自分の記憶では2013年、50代を過ぎた紳士Y氏がレーシングカーでサーキットを走る目的で鈴鹿を訪れた。
後に判るのだが、既にこの時、ルマンへの布石があったと言える。
なぜなら、当時Y氏に「レーシングカーで鈴鹿を走るなら」と、当時自分が勤務するコンストラクター(レーシングカー製作業)を勧めたのは、世界的にレーシングビジネス最前線におられる同業者であり、日本のモーターレーシング黎明期にプロドライバーとしてトヨタワークスに属し、かのトヨタ-7を駆り、初の日本製F1マシン、マキF1でエフワンのチャンピオンシップに参加、更には日本人として初のル・マン24時間レースに出場した経歴をお持ちの、F氏その人であったからである。
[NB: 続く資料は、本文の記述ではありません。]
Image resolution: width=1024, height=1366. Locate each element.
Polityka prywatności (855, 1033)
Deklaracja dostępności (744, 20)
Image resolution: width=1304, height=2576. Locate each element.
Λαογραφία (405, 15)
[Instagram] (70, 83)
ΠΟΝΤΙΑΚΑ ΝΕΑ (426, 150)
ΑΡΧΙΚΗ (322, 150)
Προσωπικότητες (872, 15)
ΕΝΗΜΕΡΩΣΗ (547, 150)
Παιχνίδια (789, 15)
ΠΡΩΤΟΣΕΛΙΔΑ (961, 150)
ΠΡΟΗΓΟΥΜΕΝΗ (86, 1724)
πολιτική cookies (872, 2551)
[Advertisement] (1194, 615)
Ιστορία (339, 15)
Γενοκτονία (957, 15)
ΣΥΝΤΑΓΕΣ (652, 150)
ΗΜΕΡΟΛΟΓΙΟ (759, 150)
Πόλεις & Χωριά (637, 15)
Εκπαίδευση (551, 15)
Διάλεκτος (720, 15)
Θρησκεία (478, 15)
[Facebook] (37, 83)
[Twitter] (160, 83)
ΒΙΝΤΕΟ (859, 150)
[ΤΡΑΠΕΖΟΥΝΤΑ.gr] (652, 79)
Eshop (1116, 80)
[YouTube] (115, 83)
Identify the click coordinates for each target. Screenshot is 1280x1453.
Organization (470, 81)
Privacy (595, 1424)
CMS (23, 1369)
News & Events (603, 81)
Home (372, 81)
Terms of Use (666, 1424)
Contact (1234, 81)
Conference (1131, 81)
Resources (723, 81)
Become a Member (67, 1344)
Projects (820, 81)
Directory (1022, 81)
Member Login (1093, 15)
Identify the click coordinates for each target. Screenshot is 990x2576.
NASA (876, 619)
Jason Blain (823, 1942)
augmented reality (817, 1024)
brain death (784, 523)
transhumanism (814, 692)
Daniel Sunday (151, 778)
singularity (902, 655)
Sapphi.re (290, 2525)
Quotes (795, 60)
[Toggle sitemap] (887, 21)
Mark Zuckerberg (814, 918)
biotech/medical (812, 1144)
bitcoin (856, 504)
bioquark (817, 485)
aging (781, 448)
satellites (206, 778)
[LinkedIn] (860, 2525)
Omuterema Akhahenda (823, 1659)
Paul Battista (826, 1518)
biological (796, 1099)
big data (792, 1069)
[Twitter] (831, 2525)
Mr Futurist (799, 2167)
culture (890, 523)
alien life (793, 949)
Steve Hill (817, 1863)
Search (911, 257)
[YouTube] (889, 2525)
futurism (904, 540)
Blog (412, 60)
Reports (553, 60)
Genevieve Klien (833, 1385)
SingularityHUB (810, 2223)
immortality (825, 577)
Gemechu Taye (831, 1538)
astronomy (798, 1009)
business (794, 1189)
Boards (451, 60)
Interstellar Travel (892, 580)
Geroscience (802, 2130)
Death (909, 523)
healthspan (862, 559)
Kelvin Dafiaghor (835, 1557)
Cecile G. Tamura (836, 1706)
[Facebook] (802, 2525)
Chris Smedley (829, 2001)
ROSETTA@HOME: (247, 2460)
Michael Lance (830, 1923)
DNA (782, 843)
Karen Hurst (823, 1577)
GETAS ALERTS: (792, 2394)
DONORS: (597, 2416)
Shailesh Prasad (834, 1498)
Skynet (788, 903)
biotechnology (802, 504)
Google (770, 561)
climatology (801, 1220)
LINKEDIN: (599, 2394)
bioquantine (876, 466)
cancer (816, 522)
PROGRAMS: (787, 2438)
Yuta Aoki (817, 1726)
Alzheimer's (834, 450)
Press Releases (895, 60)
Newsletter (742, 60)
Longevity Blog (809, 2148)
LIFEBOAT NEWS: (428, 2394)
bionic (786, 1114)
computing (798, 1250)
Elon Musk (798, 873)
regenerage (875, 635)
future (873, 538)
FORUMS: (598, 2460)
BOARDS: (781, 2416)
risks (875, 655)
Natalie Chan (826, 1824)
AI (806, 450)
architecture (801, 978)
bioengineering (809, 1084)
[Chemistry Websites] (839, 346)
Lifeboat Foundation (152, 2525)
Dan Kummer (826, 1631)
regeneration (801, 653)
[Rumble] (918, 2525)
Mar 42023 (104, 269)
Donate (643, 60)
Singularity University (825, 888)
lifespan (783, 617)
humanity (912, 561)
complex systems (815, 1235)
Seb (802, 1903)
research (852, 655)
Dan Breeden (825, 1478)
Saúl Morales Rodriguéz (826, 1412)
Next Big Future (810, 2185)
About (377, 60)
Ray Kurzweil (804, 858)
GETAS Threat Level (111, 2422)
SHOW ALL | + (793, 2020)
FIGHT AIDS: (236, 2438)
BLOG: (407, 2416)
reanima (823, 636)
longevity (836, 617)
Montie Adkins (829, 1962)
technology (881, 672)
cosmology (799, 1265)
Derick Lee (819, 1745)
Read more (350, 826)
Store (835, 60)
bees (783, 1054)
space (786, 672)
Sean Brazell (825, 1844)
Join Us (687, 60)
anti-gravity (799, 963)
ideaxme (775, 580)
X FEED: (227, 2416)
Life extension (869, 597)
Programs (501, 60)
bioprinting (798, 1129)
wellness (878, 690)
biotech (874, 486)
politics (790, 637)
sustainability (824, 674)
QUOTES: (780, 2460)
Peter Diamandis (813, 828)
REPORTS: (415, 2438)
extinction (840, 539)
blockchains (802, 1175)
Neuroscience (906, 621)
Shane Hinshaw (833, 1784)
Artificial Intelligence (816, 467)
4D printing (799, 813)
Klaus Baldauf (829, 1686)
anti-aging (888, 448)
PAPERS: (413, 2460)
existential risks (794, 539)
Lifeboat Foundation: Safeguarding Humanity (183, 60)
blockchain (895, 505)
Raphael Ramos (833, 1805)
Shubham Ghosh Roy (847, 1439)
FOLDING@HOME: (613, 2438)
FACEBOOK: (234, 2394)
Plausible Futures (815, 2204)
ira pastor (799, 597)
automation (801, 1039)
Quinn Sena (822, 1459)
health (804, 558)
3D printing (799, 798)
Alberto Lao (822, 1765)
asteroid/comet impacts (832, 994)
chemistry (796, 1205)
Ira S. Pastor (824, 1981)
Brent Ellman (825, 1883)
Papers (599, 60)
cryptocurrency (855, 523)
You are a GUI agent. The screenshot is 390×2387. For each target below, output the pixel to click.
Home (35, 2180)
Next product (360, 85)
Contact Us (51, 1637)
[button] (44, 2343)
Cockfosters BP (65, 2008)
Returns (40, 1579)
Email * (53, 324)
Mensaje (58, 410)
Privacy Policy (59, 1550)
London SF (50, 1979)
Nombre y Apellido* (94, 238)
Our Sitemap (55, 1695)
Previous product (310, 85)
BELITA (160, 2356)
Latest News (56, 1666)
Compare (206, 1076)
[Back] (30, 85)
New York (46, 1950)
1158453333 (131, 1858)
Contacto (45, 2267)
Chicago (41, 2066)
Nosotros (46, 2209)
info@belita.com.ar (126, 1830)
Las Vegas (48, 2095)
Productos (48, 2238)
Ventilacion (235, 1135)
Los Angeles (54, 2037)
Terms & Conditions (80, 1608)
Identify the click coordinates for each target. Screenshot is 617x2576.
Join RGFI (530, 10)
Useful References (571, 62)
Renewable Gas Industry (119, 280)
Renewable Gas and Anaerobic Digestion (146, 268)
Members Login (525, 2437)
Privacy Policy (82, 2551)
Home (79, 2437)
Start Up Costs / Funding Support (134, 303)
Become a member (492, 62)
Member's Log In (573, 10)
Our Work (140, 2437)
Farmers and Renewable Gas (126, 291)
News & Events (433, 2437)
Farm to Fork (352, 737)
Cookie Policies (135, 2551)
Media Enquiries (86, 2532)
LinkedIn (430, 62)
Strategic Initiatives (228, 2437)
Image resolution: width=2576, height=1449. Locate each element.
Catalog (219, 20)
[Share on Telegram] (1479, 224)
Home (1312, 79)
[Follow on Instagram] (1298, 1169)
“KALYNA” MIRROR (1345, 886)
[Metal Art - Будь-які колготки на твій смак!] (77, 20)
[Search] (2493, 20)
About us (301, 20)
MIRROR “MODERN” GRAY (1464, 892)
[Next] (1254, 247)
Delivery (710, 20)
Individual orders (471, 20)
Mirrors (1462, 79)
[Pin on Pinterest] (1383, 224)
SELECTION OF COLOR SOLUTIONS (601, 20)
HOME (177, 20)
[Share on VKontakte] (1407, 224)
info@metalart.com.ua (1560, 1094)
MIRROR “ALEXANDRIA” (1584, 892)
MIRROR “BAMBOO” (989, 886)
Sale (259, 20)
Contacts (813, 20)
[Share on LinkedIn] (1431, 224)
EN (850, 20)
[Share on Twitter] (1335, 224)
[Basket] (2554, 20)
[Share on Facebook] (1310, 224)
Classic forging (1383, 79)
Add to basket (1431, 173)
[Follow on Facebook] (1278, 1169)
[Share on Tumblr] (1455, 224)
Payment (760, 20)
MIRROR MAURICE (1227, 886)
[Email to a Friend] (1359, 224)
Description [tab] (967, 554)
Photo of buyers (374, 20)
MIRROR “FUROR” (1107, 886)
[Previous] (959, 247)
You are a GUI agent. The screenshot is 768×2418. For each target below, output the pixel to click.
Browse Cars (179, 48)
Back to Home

ちなみに蛇足ではあるが、このF氏は自分がかつてイギリスへ単身修行へ出掛けた際の、コンストラクターのボスでもある。
2013年当時、素人が簡単に乗れるピュア・レーシングカーと言えば、エントリークラスのフォーミュラか、もしくは鈴鹿でならクラブマンレースという、アマチュアレーサーが出場するカテゴリーの車輛くらいしか無かった。
※正確には、その他ピュアレーシングマシンは有るのだが、こと鈴鹿サーキットを走るという目的、また、当時自分が勤務していたコンストラクターに紹介で来られている以上、そこで生産される車輛から乗れる車種を選ぶことになった。
さて、レーシングカーを知らない諸氏のために補足しておきたい。
自動車であることは言うまでもないが、ピュアレーシングカーはサーキットを走るためだけに、しかもレースに必ず制定される各レースごとの規則書にのっとって設計・製作される車輛を言う。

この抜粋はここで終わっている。